> _Data supplied_:
+ + + + +
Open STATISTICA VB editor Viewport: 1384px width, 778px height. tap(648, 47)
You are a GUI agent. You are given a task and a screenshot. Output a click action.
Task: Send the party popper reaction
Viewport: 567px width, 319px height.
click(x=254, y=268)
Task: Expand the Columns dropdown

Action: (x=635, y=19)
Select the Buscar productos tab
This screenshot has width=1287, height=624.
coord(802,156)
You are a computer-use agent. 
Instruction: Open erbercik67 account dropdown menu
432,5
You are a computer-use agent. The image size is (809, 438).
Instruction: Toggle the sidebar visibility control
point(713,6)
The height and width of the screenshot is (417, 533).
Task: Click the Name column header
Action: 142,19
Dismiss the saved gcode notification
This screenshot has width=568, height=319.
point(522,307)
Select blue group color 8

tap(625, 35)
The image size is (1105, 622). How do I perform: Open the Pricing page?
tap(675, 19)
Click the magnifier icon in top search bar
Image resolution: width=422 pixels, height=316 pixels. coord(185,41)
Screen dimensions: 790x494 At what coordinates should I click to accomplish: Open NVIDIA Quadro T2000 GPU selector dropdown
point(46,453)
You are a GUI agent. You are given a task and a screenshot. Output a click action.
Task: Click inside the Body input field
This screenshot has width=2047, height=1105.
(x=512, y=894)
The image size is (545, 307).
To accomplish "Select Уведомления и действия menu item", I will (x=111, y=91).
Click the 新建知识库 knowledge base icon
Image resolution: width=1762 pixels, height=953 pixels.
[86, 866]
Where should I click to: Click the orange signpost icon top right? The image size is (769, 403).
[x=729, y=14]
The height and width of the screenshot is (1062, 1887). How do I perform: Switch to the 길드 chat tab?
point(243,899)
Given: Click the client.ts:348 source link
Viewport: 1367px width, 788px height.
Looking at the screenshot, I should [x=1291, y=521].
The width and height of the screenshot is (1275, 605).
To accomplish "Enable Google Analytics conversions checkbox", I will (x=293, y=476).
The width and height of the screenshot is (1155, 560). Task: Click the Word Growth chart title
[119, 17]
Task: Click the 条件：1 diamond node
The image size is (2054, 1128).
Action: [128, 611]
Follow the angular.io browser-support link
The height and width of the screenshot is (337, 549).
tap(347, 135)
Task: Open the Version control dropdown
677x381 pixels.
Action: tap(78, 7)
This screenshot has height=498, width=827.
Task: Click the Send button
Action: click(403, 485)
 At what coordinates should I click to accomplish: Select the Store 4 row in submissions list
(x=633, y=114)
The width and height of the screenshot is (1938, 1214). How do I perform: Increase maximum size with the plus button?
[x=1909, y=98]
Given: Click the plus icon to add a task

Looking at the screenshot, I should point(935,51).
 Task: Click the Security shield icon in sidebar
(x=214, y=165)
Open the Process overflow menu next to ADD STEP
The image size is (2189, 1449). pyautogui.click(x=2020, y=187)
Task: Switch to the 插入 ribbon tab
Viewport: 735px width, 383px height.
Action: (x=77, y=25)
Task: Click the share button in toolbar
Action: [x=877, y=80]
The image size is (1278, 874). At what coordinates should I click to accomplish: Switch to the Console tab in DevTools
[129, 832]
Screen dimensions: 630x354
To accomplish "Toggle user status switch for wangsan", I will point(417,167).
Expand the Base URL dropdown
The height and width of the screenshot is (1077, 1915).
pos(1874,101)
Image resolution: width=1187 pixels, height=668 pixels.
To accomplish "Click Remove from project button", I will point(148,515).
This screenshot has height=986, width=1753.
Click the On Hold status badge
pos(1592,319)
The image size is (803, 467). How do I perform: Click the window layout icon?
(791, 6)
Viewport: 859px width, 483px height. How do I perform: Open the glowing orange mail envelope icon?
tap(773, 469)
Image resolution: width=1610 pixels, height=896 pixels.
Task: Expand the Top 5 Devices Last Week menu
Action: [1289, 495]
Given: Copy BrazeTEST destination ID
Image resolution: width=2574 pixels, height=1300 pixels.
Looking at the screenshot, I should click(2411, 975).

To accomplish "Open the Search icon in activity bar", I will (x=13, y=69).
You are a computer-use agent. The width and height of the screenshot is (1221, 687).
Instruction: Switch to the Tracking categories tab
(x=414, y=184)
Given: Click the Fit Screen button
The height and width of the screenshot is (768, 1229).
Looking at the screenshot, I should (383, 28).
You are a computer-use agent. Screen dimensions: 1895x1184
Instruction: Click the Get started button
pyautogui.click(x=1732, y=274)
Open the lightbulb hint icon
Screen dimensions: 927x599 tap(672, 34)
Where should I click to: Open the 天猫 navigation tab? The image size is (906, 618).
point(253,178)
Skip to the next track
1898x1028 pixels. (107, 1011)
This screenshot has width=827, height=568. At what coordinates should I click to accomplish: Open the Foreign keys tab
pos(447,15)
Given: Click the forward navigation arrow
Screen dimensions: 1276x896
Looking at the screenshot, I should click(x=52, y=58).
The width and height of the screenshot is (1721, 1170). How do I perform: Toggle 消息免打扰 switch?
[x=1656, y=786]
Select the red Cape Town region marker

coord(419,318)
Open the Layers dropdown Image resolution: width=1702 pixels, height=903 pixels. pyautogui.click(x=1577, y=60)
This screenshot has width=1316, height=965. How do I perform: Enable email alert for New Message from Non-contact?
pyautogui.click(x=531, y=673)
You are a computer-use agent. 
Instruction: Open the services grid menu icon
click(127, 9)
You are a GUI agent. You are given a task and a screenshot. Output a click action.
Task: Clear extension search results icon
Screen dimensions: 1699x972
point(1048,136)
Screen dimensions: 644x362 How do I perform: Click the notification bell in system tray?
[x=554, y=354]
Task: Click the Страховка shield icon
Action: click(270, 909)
+ + + + +
> _Task prompt_:
Reproduce the whole of the material exactly as shown.

> _Answer below_:
Open STATISTICA VB editor Viewport: 1384px width, 778px height. tap(648, 47)
You are a GUI agent. You are given a task and a screenshot. Output a click action.
Task: Send the party popper reaction
Viewport: 567px width, 319px height.
click(x=254, y=268)
Task: Expand the Columns dropdown

Action: (x=635, y=19)
Select the Buscar productos tab
This screenshot has width=1287, height=624.
coord(802,156)
You are a computer-use agent. 
Instruction: Open erbercik67 account dropdown menu
432,5
You are a computer-use agent. The image size is (809, 438).
Instruction: Toggle the sidebar visibility control
point(713,6)
The height and width of the screenshot is (417, 533).
Task: Click the Name column header
Action: 142,19
Dismiss the saved gcode notification
This screenshot has width=568, height=319.
point(522,307)
Select blue group color 8

tap(625, 35)
The image size is (1105, 622). How do I perform: Open the Pricing page?
tap(675, 19)
Click the magnifier icon in top search bar
Image resolution: width=422 pixels, height=316 pixels. coord(185,41)
Screen dimensions: 790x494 At what coordinates should I click to accomplish: Open NVIDIA Quadro T2000 GPU selector dropdown
point(46,453)
You are a GUI agent. You are given a task and a screenshot. Output a click action.
Task: Click inside the Body input field
This screenshot has width=2047, height=1105.
(x=512, y=894)
The image size is (545, 307).
To accomplish "Select Уведомления и действия menu item", I will (x=111, y=91).
Click the 新建知识库 knowledge base icon
Image resolution: width=1762 pixels, height=953 pixels.
[86, 866]
Where should I click to: Click the orange signpost icon top right? The image size is (769, 403).
[x=729, y=14]
The height and width of the screenshot is (1062, 1887). How do I perform: Switch to the 길드 chat tab?
point(243,899)
Given: Click the client.ts:348 source link
Viewport: 1367px width, 788px height.
Looking at the screenshot, I should [x=1291, y=521].
The width and height of the screenshot is (1275, 605).
To accomplish "Enable Google Analytics conversions checkbox", I will (x=293, y=476).
The width and height of the screenshot is (1155, 560). Task: Click the Word Growth chart title
[119, 17]
Task: Click the 条件：1 diamond node
The image size is (2054, 1128).
Action: [128, 611]
Follow the angular.io browser-support link
The height and width of the screenshot is (337, 549).
tap(347, 135)
Task: Open the Version control dropdown
677x381 pixels.
Action: tap(78, 7)
This screenshot has height=498, width=827.
Task: Click the Send button
Action: click(403, 485)
 At what coordinates should I click to accomplish: Select the Store 4 row in submissions list
(x=633, y=114)
The width and height of the screenshot is (1938, 1214). How do I perform: Increase maximum size with the plus button?
[x=1909, y=98]
Given: Click the plus icon to add a task

Looking at the screenshot, I should point(935,51).
 Task: Click the Security shield icon in sidebar
(x=214, y=165)
Open the Process overflow menu next to ADD STEP
The image size is (2189, 1449). pyautogui.click(x=2020, y=187)
Task: Switch to the 插入 ribbon tab
Viewport: 735px width, 383px height.
Action: (x=77, y=25)
Task: Click the share button in toolbar
Action: [x=877, y=80]
The image size is (1278, 874). At what coordinates should I click to accomplish: Switch to the Console tab in DevTools
[129, 832]
Screen dimensions: 630x354
To accomplish "Toggle user status switch for wangsan", I will point(417,167).
Expand the Base URL dropdown
The height and width of the screenshot is (1077, 1915).
pos(1874,101)
Image resolution: width=1187 pixels, height=668 pixels.
To accomplish "Click Remove from project button", I will point(148,515).
This screenshot has height=986, width=1753.
Click the On Hold status badge
pos(1592,319)
The image size is (803, 467). How do I perform: Click the window layout icon?
(791, 6)
Viewport: 859px width, 483px height. How do I perform: Open the glowing orange mail envelope icon?
tap(773, 469)
Image resolution: width=1610 pixels, height=896 pixels.
Task: Expand the Top 5 Devices Last Week menu
Action: [1289, 495]
Given: Copy BrazeTEST destination ID
Image resolution: width=2574 pixels, height=1300 pixels.
Looking at the screenshot, I should click(2411, 975).

To accomplish "Open the Search icon in activity bar", I will (x=13, y=69).
You are a computer-use agent. The width and height of the screenshot is (1221, 687).
Instruction: Switch to the Tracking categories tab
(x=414, y=184)
Given: Click the Fit Screen button
The height and width of the screenshot is (768, 1229).
Looking at the screenshot, I should (383, 28).
You are a computer-use agent. Screen dimensions: 1895x1184
Instruction: Click the Get started button
pyautogui.click(x=1732, y=274)
Open the lightbulb hint icon
Screen dimensions: 927x599 tap(672, 34)
Where should I click to: Open the 天猫 navigation tab? The image size is (906, 618).
point(253,178)
Skip to the next track
1898x1028 pixels. (107, 1011)
This screenshot has width=827, height=568. At what coordinates should I click to accomplish: Open the Foreign keys tab
pos(447,15)
Given: Click the forward navigation arrow
Screen dimensions: 1276x896
Looking at the screenshot, I should click(x=52, y=58).
The width and height of the screenshot is (1721, 1170). How do I perform: Toggle 消息免打扰 switch?
[x=1656, y=786]
Select the red Cape Town region marker

coord(419,318)
Open the Layers dropdown Image resolution: width=1702 pixels, height=903 pixels. pyautogui.click(x=1577, y=60)
This screenshot has width=1316, height=965. How do I perform: Enable email alert for New Message from Non-contact?
pyautogui.click(x=531, y=673)
You are a computer-use agent. 
Instruction: Open the services grid menu icon
click(127, 9)
You are a GUI agent. You are given a task and a screenshot. Output a click action.
Task: Clear extension search results icon
Screen dimensions: 1699x972
point(1048,136)
Screen dimensions: 644x362 How do I perform: Click the notification bell in system tray?
[x=554, y=354]
Task: Click the Страховка shield icon
Action: click(270, 909)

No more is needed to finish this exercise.